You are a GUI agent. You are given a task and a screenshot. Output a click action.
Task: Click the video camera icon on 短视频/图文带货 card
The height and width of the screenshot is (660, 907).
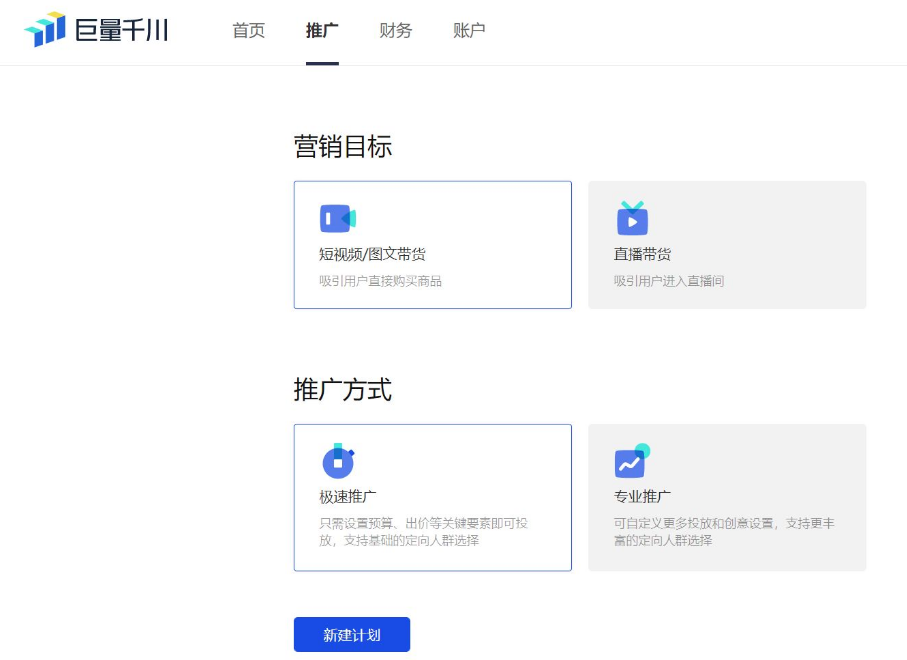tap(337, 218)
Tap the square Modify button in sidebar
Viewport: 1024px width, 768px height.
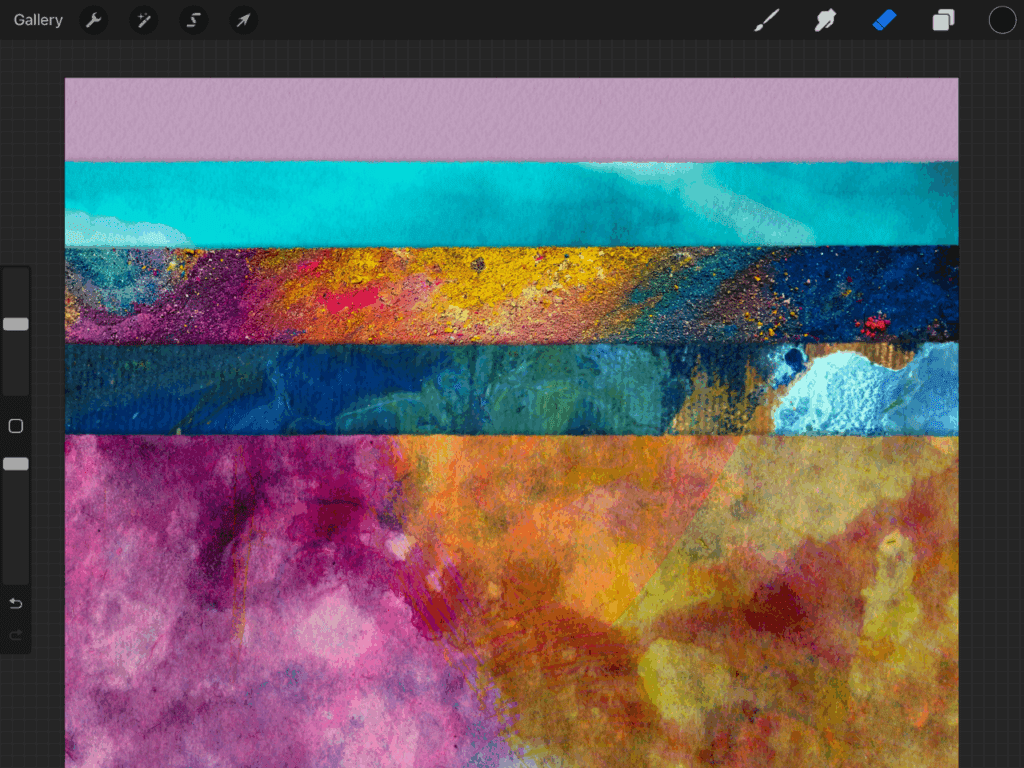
* * *
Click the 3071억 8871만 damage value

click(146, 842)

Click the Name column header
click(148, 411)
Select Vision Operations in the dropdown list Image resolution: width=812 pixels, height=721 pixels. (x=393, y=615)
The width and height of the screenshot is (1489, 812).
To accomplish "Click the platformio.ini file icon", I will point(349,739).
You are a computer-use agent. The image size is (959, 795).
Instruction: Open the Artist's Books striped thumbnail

- DIRECTIONS FOR THIS TASK
Once you find the line with "Select Vision Operations" above, print it and every line after it up to and including the line with "Instruction: Open the", exactly as written and nothing else.

- RESPONSE FOR THIS EXERCISE
Select Vision Operations in the dropdown list Image resolution: width=812 pixels, height=721 pixels. (x=393, y=615)
The width and height of the screenshot is (1489, 812).
To accomplish "Click the platformio.ini file icon", I will point(349,739).
You are a computer-use agent. The image size is (959, 795).
Instruction: Open the Artist's Books striped thumbnail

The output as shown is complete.